そこでくしくも生き残ったマイロはやがてローマの奴隷剣闘士へと成長していく。
そして、西暦79年の古代都市ポンペイ。
奴隷戦士マイロは、富裕層の商人の令嬢カッシアと恋仲になる。
しかし、彼女には既に婚約者がいた。
闘技場で次々に武装して入ってくる剣闘士の一段と戦うマイロ。
奮闘の末勝ち残ったマイロ。
ほっとしたところで、ヴェスビオ山が噴煙を上げる。
火の神の怒りだと、コルヴスは自分の部下とマイロの一騎打ちを命じる。
マイロと対峙したコルヴスの部下は、昔マイロの一族を殲滅した仇だった。
復讐に燃え戦うマイロだが、再びヴェスビオ山が煙を上げ、
今度は大地震が起き、闘技場が崩れてしまう。
マイロとコルヴスの部下は底の抜けた闘技場の地下へ落ちてしまう。
マイロは自由を得るためにこの機に乗じて街を去ろうとする。
ヴェスビオ山の噴火と地震、そして火の点いた噴石がポンペイの町に降り注ぐ。
マイロは愛する女性を救うために街に舞い戻る。
マイロは灰に埋もれかけたカッシアを助け、連れて逃げようとする。
火砕流がやってくるのが見える中、二人は馬で逃げる。
しかし火砕流に追い付かれると悟った二人は、馬を逃がし、
キスをしながら火砕流に飲み込まれてしまう。
二人の姿が炭化した所でジ・エンド。
私はポンペイに行ったことがありますが、
なんといっても暑い。
しかし、建物に屋根がなく、日影がない。
(もちろん当時は簡単な屋根はあったでしょうが)
こんなところに火砕流や噴石や灰が降ってきたらひとたまりもないだろうな、と思いました。

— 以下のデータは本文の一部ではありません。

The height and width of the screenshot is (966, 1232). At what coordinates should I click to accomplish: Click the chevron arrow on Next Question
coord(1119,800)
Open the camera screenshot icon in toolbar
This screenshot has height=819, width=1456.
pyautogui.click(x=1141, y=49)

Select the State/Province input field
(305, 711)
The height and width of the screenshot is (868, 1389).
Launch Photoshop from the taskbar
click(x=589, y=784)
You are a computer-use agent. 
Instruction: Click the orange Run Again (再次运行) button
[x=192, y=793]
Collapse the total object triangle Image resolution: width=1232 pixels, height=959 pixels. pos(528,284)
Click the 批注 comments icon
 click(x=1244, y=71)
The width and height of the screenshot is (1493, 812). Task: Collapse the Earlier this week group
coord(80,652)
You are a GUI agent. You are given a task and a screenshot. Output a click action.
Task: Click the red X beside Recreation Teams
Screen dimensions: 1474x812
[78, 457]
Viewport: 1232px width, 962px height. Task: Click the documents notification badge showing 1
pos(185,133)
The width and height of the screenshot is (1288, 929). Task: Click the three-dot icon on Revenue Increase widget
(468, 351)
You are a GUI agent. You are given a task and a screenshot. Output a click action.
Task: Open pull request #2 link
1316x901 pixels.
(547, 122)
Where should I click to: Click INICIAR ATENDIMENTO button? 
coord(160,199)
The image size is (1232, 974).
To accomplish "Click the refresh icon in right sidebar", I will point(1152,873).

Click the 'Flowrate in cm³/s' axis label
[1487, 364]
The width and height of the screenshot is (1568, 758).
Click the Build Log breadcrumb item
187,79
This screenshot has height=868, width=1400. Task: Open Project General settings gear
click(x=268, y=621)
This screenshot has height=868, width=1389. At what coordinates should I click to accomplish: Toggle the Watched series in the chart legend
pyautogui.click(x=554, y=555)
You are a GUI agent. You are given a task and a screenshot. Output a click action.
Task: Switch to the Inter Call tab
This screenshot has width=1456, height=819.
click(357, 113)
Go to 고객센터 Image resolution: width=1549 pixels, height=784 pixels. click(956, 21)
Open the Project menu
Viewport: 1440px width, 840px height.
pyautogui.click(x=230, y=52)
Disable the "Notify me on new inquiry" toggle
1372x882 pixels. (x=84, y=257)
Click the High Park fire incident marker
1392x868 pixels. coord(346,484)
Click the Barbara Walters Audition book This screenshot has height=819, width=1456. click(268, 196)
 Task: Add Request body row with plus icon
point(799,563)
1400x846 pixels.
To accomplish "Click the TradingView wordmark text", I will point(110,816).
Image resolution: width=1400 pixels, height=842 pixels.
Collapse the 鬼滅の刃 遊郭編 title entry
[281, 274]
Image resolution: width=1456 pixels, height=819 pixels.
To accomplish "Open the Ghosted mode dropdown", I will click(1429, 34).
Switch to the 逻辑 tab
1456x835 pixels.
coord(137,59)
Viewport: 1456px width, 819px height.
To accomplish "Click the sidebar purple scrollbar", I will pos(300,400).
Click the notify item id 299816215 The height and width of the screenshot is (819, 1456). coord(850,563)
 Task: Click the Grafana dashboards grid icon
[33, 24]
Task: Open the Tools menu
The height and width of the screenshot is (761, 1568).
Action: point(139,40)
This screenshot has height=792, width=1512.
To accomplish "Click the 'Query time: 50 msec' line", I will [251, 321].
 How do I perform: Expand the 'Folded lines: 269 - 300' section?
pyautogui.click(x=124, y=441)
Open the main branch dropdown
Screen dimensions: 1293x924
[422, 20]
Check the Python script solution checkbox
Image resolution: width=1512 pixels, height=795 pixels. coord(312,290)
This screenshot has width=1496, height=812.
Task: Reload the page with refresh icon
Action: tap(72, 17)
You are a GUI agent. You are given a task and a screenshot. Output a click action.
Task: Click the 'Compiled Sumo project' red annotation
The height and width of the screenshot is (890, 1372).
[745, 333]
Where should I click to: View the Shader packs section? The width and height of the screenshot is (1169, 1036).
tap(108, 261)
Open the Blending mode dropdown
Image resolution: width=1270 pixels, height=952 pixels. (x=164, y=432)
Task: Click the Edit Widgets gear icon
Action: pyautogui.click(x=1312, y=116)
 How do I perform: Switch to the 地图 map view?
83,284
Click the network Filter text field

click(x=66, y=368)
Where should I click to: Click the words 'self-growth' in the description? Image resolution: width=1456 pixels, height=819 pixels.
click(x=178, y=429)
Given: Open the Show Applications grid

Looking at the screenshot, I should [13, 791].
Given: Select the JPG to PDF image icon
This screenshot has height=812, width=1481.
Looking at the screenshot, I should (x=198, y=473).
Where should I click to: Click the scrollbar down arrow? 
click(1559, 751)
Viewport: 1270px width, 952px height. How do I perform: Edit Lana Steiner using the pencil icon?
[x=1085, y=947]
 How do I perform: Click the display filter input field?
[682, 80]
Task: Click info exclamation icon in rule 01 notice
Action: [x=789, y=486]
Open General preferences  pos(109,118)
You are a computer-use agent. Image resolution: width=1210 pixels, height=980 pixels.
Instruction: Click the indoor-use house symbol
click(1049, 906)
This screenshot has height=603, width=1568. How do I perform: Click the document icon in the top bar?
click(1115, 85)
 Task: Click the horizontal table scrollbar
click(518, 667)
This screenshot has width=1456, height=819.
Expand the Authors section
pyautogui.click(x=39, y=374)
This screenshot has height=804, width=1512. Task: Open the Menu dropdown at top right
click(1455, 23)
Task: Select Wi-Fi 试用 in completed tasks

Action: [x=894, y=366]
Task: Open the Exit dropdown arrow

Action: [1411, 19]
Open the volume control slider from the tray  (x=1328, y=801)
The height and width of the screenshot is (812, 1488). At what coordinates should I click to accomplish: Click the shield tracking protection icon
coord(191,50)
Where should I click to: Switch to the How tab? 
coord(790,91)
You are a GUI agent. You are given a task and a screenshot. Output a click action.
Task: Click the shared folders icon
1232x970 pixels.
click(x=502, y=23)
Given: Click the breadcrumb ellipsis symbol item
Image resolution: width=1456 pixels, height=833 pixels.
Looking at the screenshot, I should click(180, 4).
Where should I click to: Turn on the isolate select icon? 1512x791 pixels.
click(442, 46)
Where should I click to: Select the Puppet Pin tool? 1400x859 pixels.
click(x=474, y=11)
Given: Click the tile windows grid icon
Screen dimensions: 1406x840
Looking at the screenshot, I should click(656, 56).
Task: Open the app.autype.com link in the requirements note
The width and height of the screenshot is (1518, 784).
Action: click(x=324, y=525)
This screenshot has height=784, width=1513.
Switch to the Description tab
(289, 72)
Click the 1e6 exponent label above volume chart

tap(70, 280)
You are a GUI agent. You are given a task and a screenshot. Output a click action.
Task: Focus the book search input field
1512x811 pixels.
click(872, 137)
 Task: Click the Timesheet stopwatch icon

そして、子供を抱き抱えてそのまま炭化してしまった親子の姿が・・・。
子供を救おうとした母親の愛情がよく伝わります。
キスをし合う二人の炭化したものはなかったですね。
(もちろんこれはフィクションですからね。)
ポンペイの日常やローマと取引という都市国家の政治や経済の一コマ。
当時のポンペイの人々は特に何をするわけでもなく、普段の生活をしていた。
しかし、ある日、あらゆるものが、ヴェスビオ山の噴火で突然終りを迎えました。
災害によって突然壊れてしまう日常を描く映画では、
「女子供や動物は死なない」といういわゆる「ハリウッド・ルール」は使えません。
そういう意味で自然の猛威のもとでは皆平等なのだと思い知らされる作品でした。